The old storage unit still has stuff in it. I don’t have anywhere to put it. I don’t know what to do, donate boxes to Salvation Army tomorrow I guess. I have a bookcase in the old unit which came from S.A., I can donate it back. The library is taking books again. But that’s one piece of furniture, there’s at least 3. One of which has to come home (no room for it either). There’s about 25 boxes of books, maybe more still in the old unit. I have given away books every-single-day for the past 3 weeks. EVERY day. As few as 3 and as many as 3 boxes at once.

drowning

This isn’t quite as bad as figuring out I couldn’t beat the PTSD (or whatever it was, before I •knew* what it was) by just being stubborn and being willing to work at it, for 42 years to diagnosis, 50+ for most of the rest of it. So, the last piece, the very last piece is this stupid, neverending purge o’ crap, which believe it or not hurts on occasion, and is terrifying on occasion too. I do better and worse and I’ve kept going. I have been determined that I’d win — at least this battle.
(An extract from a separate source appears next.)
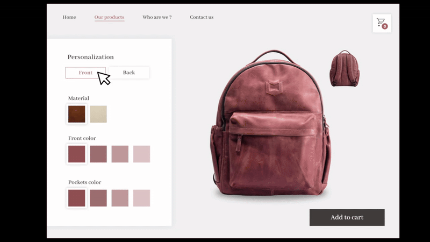The width and height of the screenshot is (430, 242).
Task: Open the Contact us link
Action: click(202, 17)
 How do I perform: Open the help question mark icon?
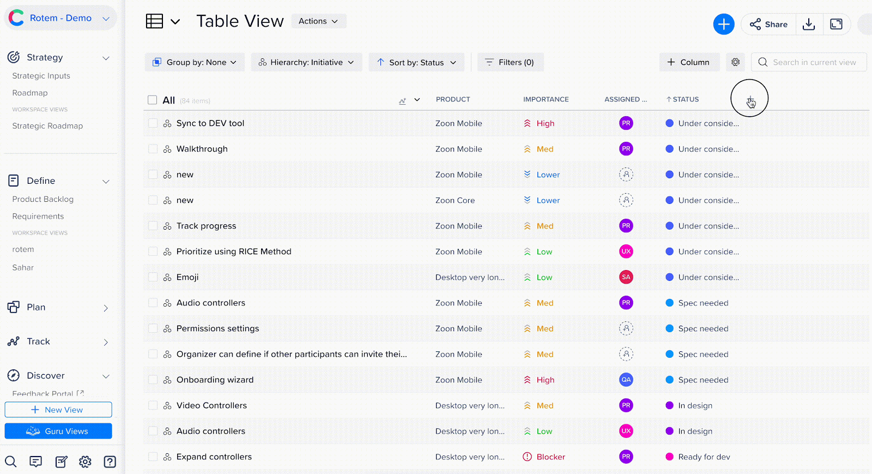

But I think the abuser won instead? Can I just blow my brains out? (No gun.) You can bury me under a pile of books and papers and put on the headstone: she never actually accomplished anything and couldn’t finish anything, except her life. I really have no desire to commit suicide, but if suicide is the absence of pain, yes, that I DO want! How squishy does your brain have to be from beating it into the wall before you just give up?

Maybe the abuser was right after all? There just is something “not right” about me. I can’t do things.

Or maybe I’m just discouraged? I wonder why! And I suppose that tomorrow will be different. One of my largest life lessons was that I learned to “skate” when things are bad. Just let it go and don’t do anything permanent or dramatic: don’t break up a relationship, don’t hurt yourself, don’t drink & drive. Just find an emotional rabbit hole (for me that’s a book) and jump in, and hope you keep falling — at least until tomorrow. And tomorrow? Tomorrow you may find your life is completely different?

It usually is.

Let’s see, tomorrow starts in three hours. Can’t be here soon enough!

J

Note: Tomorrow, having come, isn’t perfect, but I’m not as overwhelmed as I was yesterday. Of course I didn’t sleep well, which never helps, but it is what it is.